[by Meredith Wiggins]
The 2015 College Language Association Conference for 2015 was held April 8-11, 2015, in Dallas, Texas, with the theme of “Expanding Frontiers: Freedom, Resistance, and Transnational Identities in Languages and Literatures.”
CLA is always a challenging and welcoming community of scholars of African American literature and culture. This year, however, was especially exciting, as 2015 marked the 75th annual meeting of CLA’s conference.
As has become tradition, representatives from HBW and from KU were out in full force – tabling, giving presentations, and generally having a great time!
This marked the second year HBW has sponsored the New Scholars Panel. Last year’s panel was made up exclusively of graduate students from the University of Kansas, but this year HBW pulled from a wider range of colleges and universities. We also paired each student presenter with a dedicated respondent. On Friday, April 9, the morning kicked off with “Writing and Reading Beyond the Boundaries,” chaired by Dr. Darryl Dickson-Carr of Southern Methodist University. The panel featured presentations by:
- Alexis McGee, University of Texas at San Antonio – “Minaj’s “Anaconda” and Black Feminisms in the Classroom,” responded to by Dr. Joanne Gabbin, James Madison University
- Reanna Roby, University of Texas at San Antonio – “The Unacknowledged Roles of Science in Black Feminist Social Media,” responded to by Dr. DoVeanna Fulton, University of Houston, Downtown
- Simone Savannah, University of Kansas – “The Politics of Genre, Race, and Gender in Ann Petry’s The Street,” responded to by Dr. Ayesha Hardison, Ohio University
- Mudiwa Pettus, The Pennsylvania State University – “Beyond the Domestic: Nineteenth-Century Black Clubwomen and their (Re)Definition of Community,” responded to by Dr. Gwendolyn Pough, Syracuse University
- Anthony Boynton, Georgia College & State University – “Solidarity and Aesthetic: Black Uplift in Gwendolyn Brooks’s Primer for Blacks,” responded to by Dr. Doretha Williams, George Washington University
At the same time, HBW founder Maryemma Graham and former HBW staff member Kenton Rambsy gave a digital humanities exhibit and presentation on “The Histories of African American Short Stories.”

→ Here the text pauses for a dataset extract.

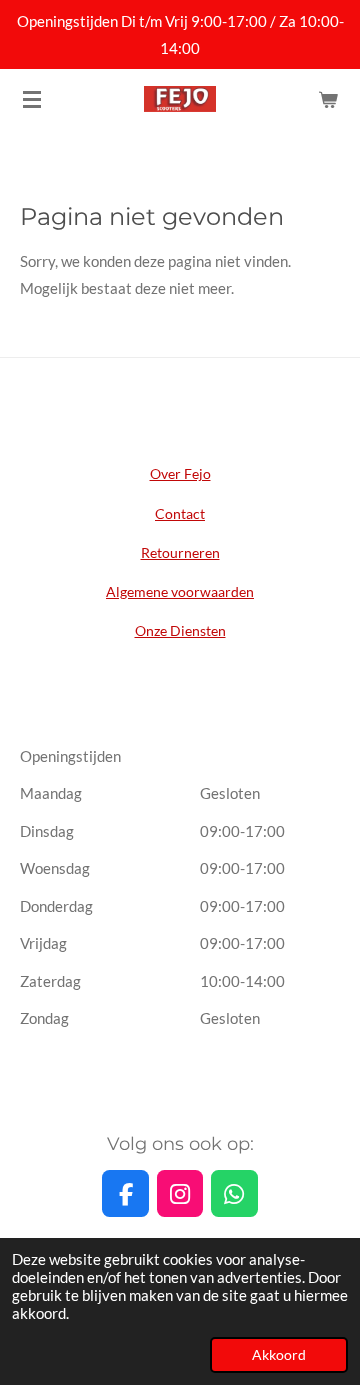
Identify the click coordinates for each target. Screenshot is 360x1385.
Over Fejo (180, 473)
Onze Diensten (180, 630)
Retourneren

HBW tabled throughout the day on Thursday and Friday, spreading the word about our mission and projects and seeking applicants for KU’s Jayhawk Sneak Peek events.
(Know someone who might be interested in taking part in a similar event in the future? Contact the KU English Department for more details!)
Friday night was the annual CLA banquet, when attendees put on their finest garb and join together to share a meal, recognize the CLA Executive Committee, announce the winners of CLA’s awards and scholarships, and enjoy a keynote address from a notable speaker. This year we were fortunate to hear author NoViolet Bulawayo read from her acclaimed novel We Need New Names. Bulawayo noted that CLA was her “first time at a conference where people look like me” and spoke about the need for transnational writers to maintain their voices and stories through resistance to dominant English narrative.
HBW concluded its business at CLA on Saturday, holding our annual board meeting. A group of 10 staff, board members, and outside supporters gathered to check in on the year’s accomplishments, discuss future directions for growth, and generally touch base on where the organization is and where we want it to go. In the coming weeks and months, we’ll be sharing some of those plans with you.
All in all, HBW had a great showing at #CLA2015. Until next year!
ETA: An earlier version of this post incorrectly stated that Dr. Jerry Ward took part in the presentation “The Histories of African American Short Stories.” HBW apologizes for the error.